Scientists will try to deacidify a tiny patch of the Gulf of Maine

March 9, 2025

Researchers at the Woods Hole Oceanographic Institution will test a strategy this summer to combat climate change by manually raising the alkalinity of ocean water in a small area of the Gulf of Maine.

The project, called LOC-NESS (Locking away Ocean Carbon in the Northeast Shelf and Slope) and started in 2023, is intended to test the effectiveness of a process known as “ocean alkalinity enhancement.”

In the largest field test to date, Woods Hole researchers plan to release 16,000 gallons of a liquid sodium hydroxide solution, commonly known as lye or caustic soda, into a 0.2-square-mile (128-acre) area of ocean southeast of Portland called Wilkinson Basin.

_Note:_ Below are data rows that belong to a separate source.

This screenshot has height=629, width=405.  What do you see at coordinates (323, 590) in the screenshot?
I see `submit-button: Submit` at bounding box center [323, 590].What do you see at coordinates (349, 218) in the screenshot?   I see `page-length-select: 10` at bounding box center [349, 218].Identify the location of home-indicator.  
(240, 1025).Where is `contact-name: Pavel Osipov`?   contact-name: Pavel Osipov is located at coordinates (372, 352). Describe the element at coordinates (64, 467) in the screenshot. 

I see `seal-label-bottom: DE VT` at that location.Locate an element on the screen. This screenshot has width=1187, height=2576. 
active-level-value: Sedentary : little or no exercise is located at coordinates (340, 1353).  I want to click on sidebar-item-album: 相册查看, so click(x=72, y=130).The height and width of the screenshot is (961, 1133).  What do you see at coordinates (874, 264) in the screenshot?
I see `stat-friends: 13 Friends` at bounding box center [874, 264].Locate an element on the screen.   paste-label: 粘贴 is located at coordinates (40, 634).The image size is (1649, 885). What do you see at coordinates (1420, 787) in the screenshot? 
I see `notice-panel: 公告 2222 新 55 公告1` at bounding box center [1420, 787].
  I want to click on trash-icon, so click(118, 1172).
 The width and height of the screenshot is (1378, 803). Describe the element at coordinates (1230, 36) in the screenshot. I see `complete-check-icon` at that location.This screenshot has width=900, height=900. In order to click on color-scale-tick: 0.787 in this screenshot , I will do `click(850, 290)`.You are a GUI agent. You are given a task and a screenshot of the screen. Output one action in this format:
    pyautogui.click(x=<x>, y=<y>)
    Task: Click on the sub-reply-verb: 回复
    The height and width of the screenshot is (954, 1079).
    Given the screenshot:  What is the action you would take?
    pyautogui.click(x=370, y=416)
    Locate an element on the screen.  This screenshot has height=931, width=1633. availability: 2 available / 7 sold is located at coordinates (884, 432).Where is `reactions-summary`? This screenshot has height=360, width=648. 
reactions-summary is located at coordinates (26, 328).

The high-alkaline solution will dilute quickly but is expected to slightly increase the pH in a tiny area of a global water system that has been gradually becoming more acidic over the last two centuries as a result of human activity.

Oceans account for the majority of carbon sequestration on Earth, absorbing about 30 percent of carbon dioxide released into the atmosphere, Adam Subhas, lead researcher on the project, said. When sea water and carbon dioxide mix, they create carbonic acid that needs to be balanced to prevent the oceans from gradually becoming more acidic.

“The natural response of the ocean earth system to this acidification is that alkaline minerals, like limestone and the shells of organisms, will re-dissolve in response to that acidity and add that alkalinity back into sea water, and this neutralizes that acidity,” Subhas said.

But with the excess CO2 from human industry, this natural process hasn’t kept up. As a result, the pH of surface ocean waters has fallen by 0.1 pH units in the last 200 years to a current level of 8.1, according to the National Oceanic and Atmospheric Administration.

The pH scale runs from 0 to 14. Anything greater than seven is basic, or alkaline, and anything less than seven is acidic. While today’s ocean water remains basic, the pH scale is logarithmic and the drop of 0.1 units translates to about a 30 percent increase in acidity.

More acidic sea water affects shell-forming species such as mussels, lobsters and oysters, which grow thinner shells under the corrosive conditions.

The increased acidity also hinders the oceans’ ability to absorb CO2, leaving the excess human-produced emissions in the atmosphere where they contribute to global warming.

Ocean alkaline enhancement, as the process being tested by the Wood Hole researchers is known, aims to be part of the answer to that problem.

“The idea is that it basically offsets that acidification, and then it makes more room for carbon storage in seawater,” Subhas said.

If oceans are returned to pre-industrial pH levels, it’s estimated that they could sequester more than a gigaton of carbon dioxide per year and hold it for 1,000 years. That’s about one-tenth of what is generally thought to be needed, Subhas said.

The sodium hydroxide solution released into the Gulf of Maine this summer will be dyed so that its dispersal can be tracked. The researchers plan to monitor a 22-mile-radius area for CO2 absorption effects on the marine ecosystem.

LOC-NESS Principal Investigator Adam Subhas, left, and Kay Howard-Strobel, a research associate at the University of Connecticut, are pictured aboard the research vessel R/V Connecticut in August 2023. Credit: Ken Kostel / Woods Hole Oceanographic Institution

The U.S. Environmental Protection Agency said the test is “not expected to result in unacceptable impacts,” but the agency’s permit requires the boat dispensing the solution to steer clear of North Atlantic right whales and schools of fish, if seen.

The plan has been criticized by environmental and fishing groups, particularly in an earlier iteration that would have released 66,000 gallons of the solution into gulf waters.

Friends of the Earth US and the Hands Off Mother Earth Alliance continue to oppose the scaled-back project and “geoengineering” of the oceans on grounds that adding a large amount of a highly caustic solution into the marine environment will be more harmful to sea life than has been advertised.

Friends of the Earth has previously said that the production of sodium hydroxide produces “similar or even higher levels of greenhouse gasses than they remove upon being dumped into the ocean.”

Sodium hydroxide is produced by passing an electric current through brine that can be derived from sea water. The process creates hydrochloric acid as a byproduct, which might have human applications, Subhas said, but would need to be dealt with one way or another. And the electricity for the process would have to come from somewhere.

“Obviously you’d want to use non-fossil energy, renewable energy, to run this reaction and produce alkalinity in this way,” Subhas said. “These processes do need to be overall removing more CO2 than they’re producing.”

A life cycle analysis, as it’s known, lies outside of the bounds of the Woods Hole study, Subhas said, but will need to be considered if the treatment is going to be used on a larger scale.

Even if it works as planned, Subhas stressed that ocean alkalinity enhancement won’t magically reverse climate change and will have to be combined with other strategies.

“I think it’s important to recognize here that the number one thing that we can do in terms of mitigating the effects of climate change, and this includes the effects in the oceans,” Subhas said, “is to just stop emitting so much CO2.”